Excerpt:
+++++
In recent months, Rob contracted leukemia a third time - and this time, the final time. Because this leukemia is terminal. 2 weeks ago, he was told he has 3 weeks left to live and was moved from the Children's Hospital to a Hospice, essentially waiting till it happens. The stats are it will happen next week. I saw him on Wednesday with my friends Sam, Curtis and Anthony and the Hospice is lovely, it really is - it has way more facilities than the Hospital (which I've been to a fair few times) and he is happy there. It's unreal to think next week this could all be over, that Rob won't be here, and that statistically that's what's going to happen. I don't think it's fully hit me yet. Possibly because I'm scared for it to fully hit me, I don't know. Sam is his best friend, and I don't know how Sam is going to cope when he's gone. Rob's doing so well though - he was flipping and cooking pancakes for everyone at the Hospice on Tuesday when my friend Laura saw him (PANCAKE DAY) and when we saw him on Wednesday he was wandering around happily, looking like a lunatic in pyjamas and the duck hat I gave him, an 'official tour guide'. I don't get how that life can just be taken away so soon. 

I would type more, but I'm getting into reminiscent ramblings now which are slightly irrelevant to what I'm trying to say I think. I'm going to update this blog more. I really wish I'd updated it throughout visiting him, but I have those Tumblr posts to keep me going, to keep the memories. But basically, this is explaining my outlook on life.
+++++
Data extracts:
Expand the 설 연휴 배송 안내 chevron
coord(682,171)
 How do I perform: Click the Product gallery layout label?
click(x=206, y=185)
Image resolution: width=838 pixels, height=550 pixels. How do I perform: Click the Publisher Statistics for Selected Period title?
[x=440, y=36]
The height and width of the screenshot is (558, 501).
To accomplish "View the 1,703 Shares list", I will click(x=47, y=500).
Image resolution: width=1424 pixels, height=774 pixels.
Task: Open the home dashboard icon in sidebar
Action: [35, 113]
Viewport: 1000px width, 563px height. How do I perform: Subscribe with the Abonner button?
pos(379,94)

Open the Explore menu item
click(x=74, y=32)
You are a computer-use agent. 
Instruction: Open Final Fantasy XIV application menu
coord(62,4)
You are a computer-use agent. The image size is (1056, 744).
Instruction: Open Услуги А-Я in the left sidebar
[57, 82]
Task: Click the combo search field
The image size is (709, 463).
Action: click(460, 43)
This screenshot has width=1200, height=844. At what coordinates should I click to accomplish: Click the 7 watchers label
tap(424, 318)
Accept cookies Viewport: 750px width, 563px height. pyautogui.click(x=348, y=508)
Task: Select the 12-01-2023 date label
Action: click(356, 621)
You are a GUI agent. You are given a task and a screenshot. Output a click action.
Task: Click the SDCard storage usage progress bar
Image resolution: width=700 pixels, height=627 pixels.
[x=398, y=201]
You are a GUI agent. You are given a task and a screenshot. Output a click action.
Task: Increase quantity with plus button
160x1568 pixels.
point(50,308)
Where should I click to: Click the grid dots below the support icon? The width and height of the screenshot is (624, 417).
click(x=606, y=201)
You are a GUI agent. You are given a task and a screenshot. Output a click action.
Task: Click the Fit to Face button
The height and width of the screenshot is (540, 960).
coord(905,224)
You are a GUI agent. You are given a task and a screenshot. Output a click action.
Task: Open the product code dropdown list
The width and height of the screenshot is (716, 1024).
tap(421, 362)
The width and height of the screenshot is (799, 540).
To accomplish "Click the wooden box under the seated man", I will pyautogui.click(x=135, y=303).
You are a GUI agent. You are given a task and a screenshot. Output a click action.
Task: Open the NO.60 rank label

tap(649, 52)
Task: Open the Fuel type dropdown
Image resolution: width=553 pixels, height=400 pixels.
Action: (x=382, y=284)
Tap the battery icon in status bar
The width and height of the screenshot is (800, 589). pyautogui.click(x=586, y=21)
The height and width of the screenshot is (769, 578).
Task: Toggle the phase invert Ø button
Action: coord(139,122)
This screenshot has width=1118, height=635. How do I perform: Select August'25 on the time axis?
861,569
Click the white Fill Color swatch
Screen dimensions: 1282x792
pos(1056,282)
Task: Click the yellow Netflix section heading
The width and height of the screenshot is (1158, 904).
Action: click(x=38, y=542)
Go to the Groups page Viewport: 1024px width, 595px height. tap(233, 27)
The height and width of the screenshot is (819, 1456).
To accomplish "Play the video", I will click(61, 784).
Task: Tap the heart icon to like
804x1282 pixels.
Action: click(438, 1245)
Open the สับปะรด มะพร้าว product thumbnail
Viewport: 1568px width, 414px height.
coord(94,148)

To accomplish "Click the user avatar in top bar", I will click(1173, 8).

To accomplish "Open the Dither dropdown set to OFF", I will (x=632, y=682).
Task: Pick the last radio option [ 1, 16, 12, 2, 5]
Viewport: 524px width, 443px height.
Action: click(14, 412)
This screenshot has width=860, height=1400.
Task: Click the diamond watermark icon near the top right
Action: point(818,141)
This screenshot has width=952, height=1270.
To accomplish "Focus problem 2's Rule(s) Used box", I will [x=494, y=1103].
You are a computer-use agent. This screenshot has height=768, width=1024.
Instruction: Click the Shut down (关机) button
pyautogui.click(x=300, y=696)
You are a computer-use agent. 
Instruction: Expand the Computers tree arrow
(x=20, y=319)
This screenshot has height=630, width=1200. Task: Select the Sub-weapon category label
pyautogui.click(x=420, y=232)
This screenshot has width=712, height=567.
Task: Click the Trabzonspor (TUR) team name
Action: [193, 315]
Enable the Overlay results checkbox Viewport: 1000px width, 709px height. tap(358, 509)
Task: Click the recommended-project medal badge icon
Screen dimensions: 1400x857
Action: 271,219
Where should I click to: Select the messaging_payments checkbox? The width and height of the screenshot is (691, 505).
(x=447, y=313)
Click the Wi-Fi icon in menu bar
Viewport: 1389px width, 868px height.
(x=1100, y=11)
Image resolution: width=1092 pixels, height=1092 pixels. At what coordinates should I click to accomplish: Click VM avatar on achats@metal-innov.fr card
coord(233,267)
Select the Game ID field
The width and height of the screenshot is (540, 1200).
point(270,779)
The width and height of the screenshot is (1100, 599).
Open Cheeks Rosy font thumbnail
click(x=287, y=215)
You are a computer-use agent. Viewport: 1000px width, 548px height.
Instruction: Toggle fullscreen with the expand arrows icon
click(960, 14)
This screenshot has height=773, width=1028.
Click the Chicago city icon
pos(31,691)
+++++
Your task:
Copy word for word everything in the blog post from "I would type" down to "outlook on life.". You can set the listing aside; it isn't needed here.

Solution for this problem:
I would type more, but I'm getting into reminiscent ramblings now which are slightly irrelevant to what I'm trying to say I think. I'm going to update this blog more. I really wish I'd updated it throughout visiting him, but I have those Tumblr posts to keep me going, to keep the memories. But basically, this is explaining my outlook on life.